La subordination devient inacceptable aujourd’hui. La revendication de la démocratie sociale ne permet pas de la remettre en cause. Elle ne prend pas appui sur une légitimité suffisamment forte par rapport à celle sur laquelle s’appuient les associés ou les actionnaires : la propriété. C’est donc la propriété de la société (association de défense des associés ou des actionnaires) sur l’entreprise qu’il faut remettre en cause.

Les directions présentent les comptes de l’entreprise aux équipes. Mais elles se limitent au compte d’exploitation, le compte qui met en exergue le coût du travail.

Le coût des partie-prenantes évoluent sous la contrainte de la baisse du chiffre d'affaires.
Quand le chiffre d’affaire baisse, le poids du travail dans le compte d’exploitation augmente naturellement. Cette lapalissade est instrumentalisée pour démontrer une dérive du coût du travail.

Cette démonstration est l’élément central du rapport de force qui affaiblit le travail. Les salariés doivent en accepter les conséquences : insécurité de l’emploi, modération des salaires, économie sur les moyens de travailler, coaching serré pour augmenter la productivité, mutualisations en tout domaine, généralisation de la multi compétence, sous-traitance même sur le cœur de métier sans regard sur toute la chaîne sous-traitante, etc.

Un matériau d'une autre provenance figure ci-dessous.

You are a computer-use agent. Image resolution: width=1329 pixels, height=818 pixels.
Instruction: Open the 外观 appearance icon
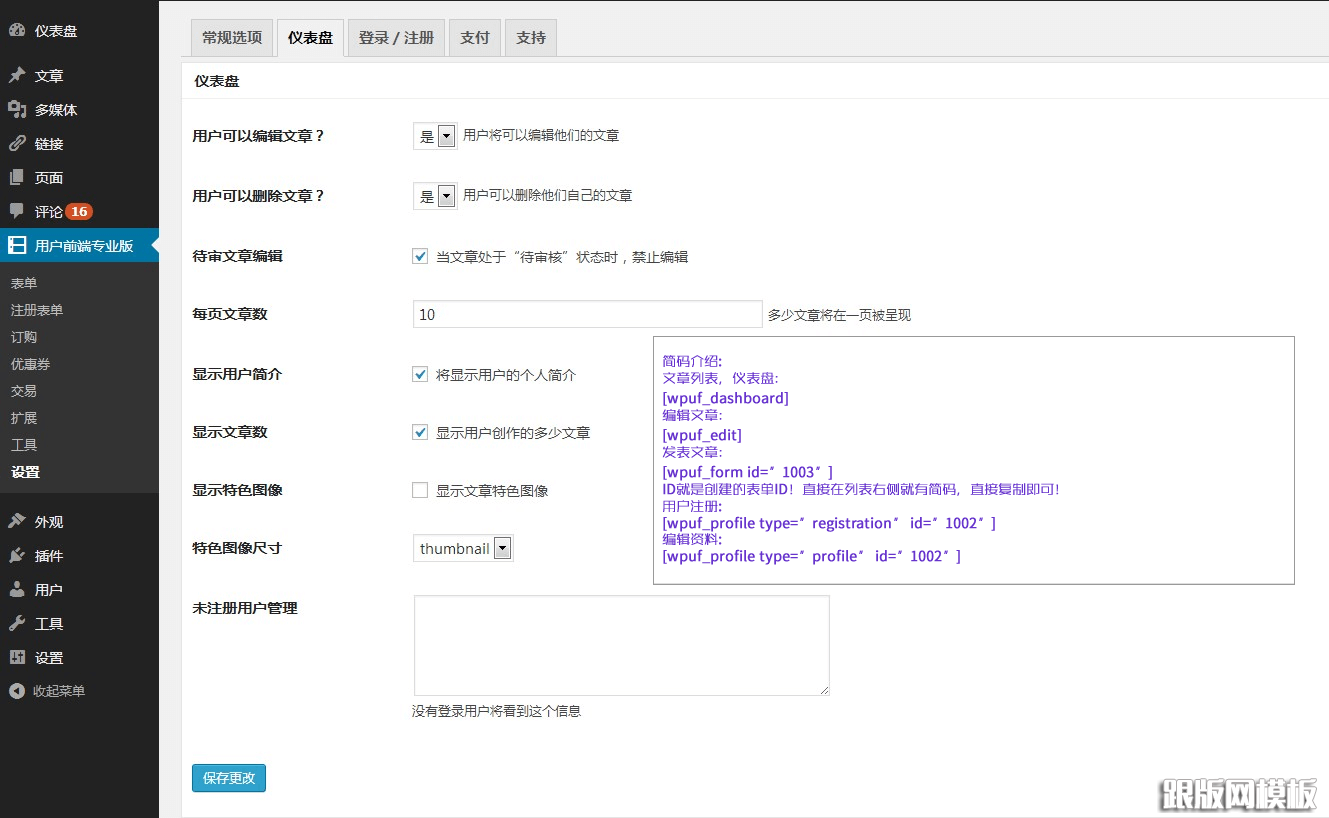coord(22,520)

Portons le débat sur le bilan. Formé de deux colonnes, il décrit dans la première où se trouve la richesse de l’entreprise et dans la deuxième d’où vient cette richesse.

C'est l'origine de la richesse de l'entreprise qui doit en déterminer la propriété.
Chez Orange, le capital social, propriété de la société des actionnaires, ne représente que 12% du bilan. Le reste vient du travail passé et du travail futur qui doit rembourser les dettes.

Sur cette base, la revendication de démocratie sociale paraît bien fade à côté de l’exigence de de prise en main par le collectif de travail de la part de la richesse de l’entreprise qui lui revient. L’impact de cette appropriation porte sur l’attribution du résultat et la composition du conseil d’administration. La clef de répartition doit être définie par le poids du capital social dans le bilan.

L’entreprise n’est pas la société. Pourtant Elle n’a pas d’existence juridique propre. L’organisation des cadres de la CGT, l’UGICT (Union Générale des Ingénieurs, Cadres et Technicien) a décidé de travailler à une proposition de loi qui donne à l’entreprise un statut juridique séparé de la société.

Le président de la société n’y pourrait bien sûr pas cumuler les fonctions de directeur général : le président représenterait la société des associés ou des actionnaires, le directeur général représenterait l’entreprise et serait chargé de composer les facteurs de production (capital et travail) au service du projet d’entreprise. Les représentants du collectif de travail seraient élus par le personnel.

La CGT doit s’emparer de ce nouveau compromis social qui signe la fin de la subordination et qui assure la sécurité des salariés avec le nouveau statut du travail salarié. Quant à la volonté nationale, elle peut exiger la nationalisation d’une entreprise ou d’un secteur pour être portée.